§ WORK TO BE COMPLETED: Copy out, unchanged, every line from the start of the records to the line that contains "Task: Click the 奔跑的佩恩 user avatar", and stop there.

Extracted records
● ● ● ● ● ● ●
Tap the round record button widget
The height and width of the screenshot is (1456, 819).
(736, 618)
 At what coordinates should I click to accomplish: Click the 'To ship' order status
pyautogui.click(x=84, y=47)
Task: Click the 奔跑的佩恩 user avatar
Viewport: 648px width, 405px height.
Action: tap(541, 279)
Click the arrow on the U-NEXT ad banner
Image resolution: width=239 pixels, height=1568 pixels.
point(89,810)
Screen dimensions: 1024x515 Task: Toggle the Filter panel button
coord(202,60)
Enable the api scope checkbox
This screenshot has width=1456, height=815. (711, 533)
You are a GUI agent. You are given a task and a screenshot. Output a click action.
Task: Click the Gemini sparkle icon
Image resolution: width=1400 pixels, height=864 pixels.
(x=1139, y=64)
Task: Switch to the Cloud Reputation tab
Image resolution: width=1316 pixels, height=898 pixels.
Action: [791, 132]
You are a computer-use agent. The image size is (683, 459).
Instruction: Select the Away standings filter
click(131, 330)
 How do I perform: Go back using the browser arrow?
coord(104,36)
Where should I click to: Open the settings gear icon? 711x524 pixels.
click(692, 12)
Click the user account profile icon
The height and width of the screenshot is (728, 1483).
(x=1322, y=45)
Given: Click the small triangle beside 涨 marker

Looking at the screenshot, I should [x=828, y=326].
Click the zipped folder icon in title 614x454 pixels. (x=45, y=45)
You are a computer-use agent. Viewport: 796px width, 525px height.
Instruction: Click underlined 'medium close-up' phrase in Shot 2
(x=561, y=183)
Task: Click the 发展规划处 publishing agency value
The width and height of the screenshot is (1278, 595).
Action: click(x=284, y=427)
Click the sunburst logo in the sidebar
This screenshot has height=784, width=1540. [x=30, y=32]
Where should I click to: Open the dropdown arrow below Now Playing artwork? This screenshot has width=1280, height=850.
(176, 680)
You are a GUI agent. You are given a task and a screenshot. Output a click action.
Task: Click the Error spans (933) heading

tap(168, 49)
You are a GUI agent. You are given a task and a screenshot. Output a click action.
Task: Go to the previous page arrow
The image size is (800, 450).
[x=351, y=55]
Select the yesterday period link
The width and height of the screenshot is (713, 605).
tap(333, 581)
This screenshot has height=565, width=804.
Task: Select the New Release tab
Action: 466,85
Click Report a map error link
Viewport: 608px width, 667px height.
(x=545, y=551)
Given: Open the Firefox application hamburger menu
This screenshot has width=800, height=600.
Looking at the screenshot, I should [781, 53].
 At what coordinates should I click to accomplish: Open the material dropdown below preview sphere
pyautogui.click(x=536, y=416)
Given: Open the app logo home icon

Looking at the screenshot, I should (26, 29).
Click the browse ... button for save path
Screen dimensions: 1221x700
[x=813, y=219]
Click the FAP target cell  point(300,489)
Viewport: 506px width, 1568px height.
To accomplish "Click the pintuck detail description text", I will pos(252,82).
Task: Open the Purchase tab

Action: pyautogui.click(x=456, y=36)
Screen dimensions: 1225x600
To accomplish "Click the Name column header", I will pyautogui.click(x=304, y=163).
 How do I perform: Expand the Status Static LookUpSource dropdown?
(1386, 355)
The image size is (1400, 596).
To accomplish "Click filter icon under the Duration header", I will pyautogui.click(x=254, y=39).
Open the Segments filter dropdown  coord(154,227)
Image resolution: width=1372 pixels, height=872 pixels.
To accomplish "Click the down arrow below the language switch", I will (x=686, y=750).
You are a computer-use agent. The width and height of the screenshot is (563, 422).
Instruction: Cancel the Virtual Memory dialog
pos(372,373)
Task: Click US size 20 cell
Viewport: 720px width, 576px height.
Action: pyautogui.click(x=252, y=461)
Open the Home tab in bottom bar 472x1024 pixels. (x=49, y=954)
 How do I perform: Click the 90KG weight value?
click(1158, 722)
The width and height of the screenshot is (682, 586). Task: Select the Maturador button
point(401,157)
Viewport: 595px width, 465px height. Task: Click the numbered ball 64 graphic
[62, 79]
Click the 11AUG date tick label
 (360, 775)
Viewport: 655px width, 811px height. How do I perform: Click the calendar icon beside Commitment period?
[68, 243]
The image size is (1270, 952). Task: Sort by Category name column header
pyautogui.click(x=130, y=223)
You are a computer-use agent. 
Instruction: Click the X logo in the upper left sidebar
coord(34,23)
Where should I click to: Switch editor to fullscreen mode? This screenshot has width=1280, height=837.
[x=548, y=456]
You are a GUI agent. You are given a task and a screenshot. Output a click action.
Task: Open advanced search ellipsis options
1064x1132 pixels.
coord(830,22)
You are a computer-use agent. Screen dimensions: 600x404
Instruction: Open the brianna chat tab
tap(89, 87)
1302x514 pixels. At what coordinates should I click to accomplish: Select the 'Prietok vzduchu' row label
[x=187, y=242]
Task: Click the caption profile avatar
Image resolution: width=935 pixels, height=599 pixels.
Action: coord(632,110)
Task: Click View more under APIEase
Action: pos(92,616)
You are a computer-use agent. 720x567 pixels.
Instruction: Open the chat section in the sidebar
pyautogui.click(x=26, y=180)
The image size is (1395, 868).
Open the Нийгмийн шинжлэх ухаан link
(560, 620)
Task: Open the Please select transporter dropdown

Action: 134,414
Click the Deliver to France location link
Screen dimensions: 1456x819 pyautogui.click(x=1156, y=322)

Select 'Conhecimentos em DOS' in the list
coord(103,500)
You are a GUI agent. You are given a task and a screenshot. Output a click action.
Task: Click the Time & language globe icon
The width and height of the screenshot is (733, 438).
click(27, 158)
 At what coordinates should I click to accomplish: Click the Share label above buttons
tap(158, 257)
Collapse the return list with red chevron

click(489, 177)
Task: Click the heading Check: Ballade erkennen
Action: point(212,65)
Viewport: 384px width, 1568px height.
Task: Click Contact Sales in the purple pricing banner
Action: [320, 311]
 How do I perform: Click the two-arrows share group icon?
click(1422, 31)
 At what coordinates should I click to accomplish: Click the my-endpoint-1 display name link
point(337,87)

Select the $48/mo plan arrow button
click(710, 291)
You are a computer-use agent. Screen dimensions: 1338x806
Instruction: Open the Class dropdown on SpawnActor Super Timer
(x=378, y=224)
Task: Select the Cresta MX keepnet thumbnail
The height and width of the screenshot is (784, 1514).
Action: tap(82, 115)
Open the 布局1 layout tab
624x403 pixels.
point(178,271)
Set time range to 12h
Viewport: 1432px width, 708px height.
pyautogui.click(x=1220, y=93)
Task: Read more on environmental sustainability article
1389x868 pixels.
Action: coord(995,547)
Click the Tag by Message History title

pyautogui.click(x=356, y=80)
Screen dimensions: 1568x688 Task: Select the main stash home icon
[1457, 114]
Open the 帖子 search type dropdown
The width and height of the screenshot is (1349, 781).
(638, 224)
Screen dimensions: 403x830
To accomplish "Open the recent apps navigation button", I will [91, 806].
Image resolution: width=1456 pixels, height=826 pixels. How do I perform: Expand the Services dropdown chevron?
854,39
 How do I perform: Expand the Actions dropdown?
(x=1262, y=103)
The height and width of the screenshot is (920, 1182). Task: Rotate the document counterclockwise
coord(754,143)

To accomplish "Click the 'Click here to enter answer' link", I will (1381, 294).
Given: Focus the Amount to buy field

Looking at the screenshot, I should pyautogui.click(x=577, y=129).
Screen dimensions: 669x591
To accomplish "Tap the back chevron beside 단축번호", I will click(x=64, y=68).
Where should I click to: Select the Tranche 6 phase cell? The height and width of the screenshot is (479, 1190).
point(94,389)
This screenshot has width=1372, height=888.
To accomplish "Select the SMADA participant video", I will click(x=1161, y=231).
● ● ● ● ● ● ●
§ REPLY TO THE EXERCISE:
Tap the round record button widget
The height and width of the screenshot is (1456, 819).
(736, 618)
 At what coordinates should I click to accomplish: Click the 'To ship' order status
pyautogui.click(x=84, y=47)
Task: Click the 奔跑的佩恩 user avatar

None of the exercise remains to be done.